▸ What you should do
Can you rewrite the stretch of entries from the line containing "Click the Show More chevron arrow" through the line containing "click(x=476, y=1018)", with "Given" replaced by "Task" and nothing else changed?

▸ Entries
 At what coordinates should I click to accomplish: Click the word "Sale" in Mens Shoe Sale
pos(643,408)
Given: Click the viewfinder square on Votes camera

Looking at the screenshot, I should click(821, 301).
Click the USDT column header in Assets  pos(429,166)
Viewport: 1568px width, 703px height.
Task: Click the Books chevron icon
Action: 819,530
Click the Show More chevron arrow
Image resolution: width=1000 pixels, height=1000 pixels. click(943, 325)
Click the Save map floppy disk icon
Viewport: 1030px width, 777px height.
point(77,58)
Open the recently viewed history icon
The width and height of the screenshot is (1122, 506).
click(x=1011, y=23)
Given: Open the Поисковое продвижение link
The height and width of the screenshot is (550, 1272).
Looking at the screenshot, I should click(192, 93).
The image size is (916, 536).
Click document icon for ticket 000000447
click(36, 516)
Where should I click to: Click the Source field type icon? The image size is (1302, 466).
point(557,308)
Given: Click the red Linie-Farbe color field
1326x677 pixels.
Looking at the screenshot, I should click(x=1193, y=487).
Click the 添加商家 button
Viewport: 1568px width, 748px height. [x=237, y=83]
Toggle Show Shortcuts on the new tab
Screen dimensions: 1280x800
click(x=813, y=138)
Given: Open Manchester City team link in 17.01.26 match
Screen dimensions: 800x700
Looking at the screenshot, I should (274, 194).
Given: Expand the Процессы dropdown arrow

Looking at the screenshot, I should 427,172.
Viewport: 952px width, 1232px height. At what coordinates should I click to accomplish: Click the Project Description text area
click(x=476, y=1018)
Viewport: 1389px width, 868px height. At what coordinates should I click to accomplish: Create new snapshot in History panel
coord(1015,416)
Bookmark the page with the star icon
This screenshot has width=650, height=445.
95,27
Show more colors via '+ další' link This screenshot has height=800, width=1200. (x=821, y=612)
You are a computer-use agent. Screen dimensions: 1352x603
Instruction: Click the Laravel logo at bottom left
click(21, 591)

▸ Result for this task
Click the Show More chevron arrow
Image resolution: width=1000 pixels, height=1000 pixels. click(943, 325)
Click the Save map floppy disk icon
Viewport: 1030px width, 777px height.
point(77,58)
Open the recently viewed history icon
The width and height of the screenshot is (1122, 506).
click(x=1011, y=23)
Task: Open the Поисковое продвижение link
The height and width of the screenshot is (550, 1272).
Looking at the screenshot, I should click(192, 93).
The image size is (916, 536).
Click document icon for ticket 000000447
click(36, 516)
Where should I click to: Click the Source field type icon? The image size is (1302, 466).
point(557,308)
Task: Click the red Linie-Farbe color field
1326x677 pixels.
Looking at the screenshot, I should click(x=1193, y=487).
Click the 添加商家 button
Viewport: 1568px width, 748px height. [x=237, y=83]
Toggle Show Shortcuts on the new tab
Screen dimensions: 1280x800
click(x=813, y=138)
Task: Open Manchester City team link in 17.01.26 match
Screen dimensions: 800x700
Looking at the screenshot, I should (274, 194).
Task: Expand the Процессы dropdown arrow

Looking at the screenshot, I should 427,172.
Viewport: 952px width, 1232px height. At what coordinates should I click to accomplish: Click the Project Description text area
click(x=476, y=1018)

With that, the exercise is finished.